The valuation, announced by the privately-owned company Wednesday (Mar. 15), is down from the $95 billion valuation Stripe reached in 2021, the latest indication of a difficult funding environment for startups.
“The funds raised will be used to provide liquidity to current and former employees and address employee withholding tax obligations related to equity awards, resulting in the retirement of Stripe shares that will offset the issuance of new shares to Series I investors,” the company said. “Stripe does not need this capital to run its business.”
The news follows reports earlier this month that the company’s funding round was being driven by a $3.5 billion tax bill.
Last month, PYMNTS wrote that Stripe had cut its internal valuation three times since 2022. This lower price is different from the valuation decided by investors.
Stripe, which processes eCommerce payments, saw its fortune rise when the COVID pandemic kicked off an online shopping boom. It said earlier this year it expects to process $1 trillion in payment volume for 2023.
However, as PYMNTS has noted, some investors have questioned the sustainability of high valuations for tech firms due to rising inflation shaking up the American bond market.
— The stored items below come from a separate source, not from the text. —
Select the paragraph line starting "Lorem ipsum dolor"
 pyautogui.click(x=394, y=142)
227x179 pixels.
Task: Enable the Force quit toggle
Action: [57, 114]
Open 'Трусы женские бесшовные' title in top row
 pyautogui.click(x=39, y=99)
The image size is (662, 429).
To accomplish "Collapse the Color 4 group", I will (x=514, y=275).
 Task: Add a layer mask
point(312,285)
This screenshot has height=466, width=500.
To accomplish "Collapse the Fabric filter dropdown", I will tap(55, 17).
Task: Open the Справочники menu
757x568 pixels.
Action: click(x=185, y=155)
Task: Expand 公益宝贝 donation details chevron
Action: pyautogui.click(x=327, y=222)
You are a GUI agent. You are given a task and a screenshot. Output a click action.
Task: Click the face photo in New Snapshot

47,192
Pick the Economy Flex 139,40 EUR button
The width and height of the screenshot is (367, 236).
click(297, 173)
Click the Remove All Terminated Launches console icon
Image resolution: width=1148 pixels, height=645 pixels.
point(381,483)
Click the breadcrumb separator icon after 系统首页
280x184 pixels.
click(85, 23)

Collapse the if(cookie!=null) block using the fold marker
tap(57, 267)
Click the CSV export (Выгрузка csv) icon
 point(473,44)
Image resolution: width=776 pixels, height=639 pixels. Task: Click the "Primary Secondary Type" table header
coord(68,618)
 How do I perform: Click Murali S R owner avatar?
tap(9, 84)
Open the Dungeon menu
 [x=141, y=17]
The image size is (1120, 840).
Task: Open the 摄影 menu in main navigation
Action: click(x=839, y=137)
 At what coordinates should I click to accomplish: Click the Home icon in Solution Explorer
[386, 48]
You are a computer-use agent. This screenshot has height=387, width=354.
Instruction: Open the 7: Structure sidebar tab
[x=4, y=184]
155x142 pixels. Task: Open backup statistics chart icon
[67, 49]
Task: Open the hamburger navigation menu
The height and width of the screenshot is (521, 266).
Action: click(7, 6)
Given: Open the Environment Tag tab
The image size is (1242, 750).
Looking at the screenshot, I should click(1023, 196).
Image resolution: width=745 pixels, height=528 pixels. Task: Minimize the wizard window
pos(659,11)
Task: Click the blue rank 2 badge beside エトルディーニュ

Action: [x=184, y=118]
Also on Wednesday, Stripe announced a partnership with ChatGPT creator OpenAI, which plans to use Stripe’s financial infrastructure to monetize its ChatGPT and DALL-E AI products. Stripe, meanwhile, will incorporate OpenAI’s technology into its products and services.
“There’s two sides to this partnership, and we’re really excited about both of them,” Emily Glassberg Sands, Stripe’s head of information and data science, told PYMNTS CEO Karen Webster in an interview published Thursday (Mar. 16).
“We’re powering [OpenAI’s] monetization strategy, and [OpenAI is helping] Stripe evolve from our first act as a pure-payments focus to becoming a financial one-stop-shop [for the digital economy],” Sands said.
Using Stripe’s products, OpenAI was able create a global payments system for multiple product lines, in record time, she added.
“Our thesis is, we want to make it really easy for companies to spin up new monetization strategies in a way that is simple for them and their developers,” Sands said.
Sands said that three-quarters of the 500 leading generative AI companies have signed on with Stripe as they build solutions that no one thought “AI could do five, 10 years ago.”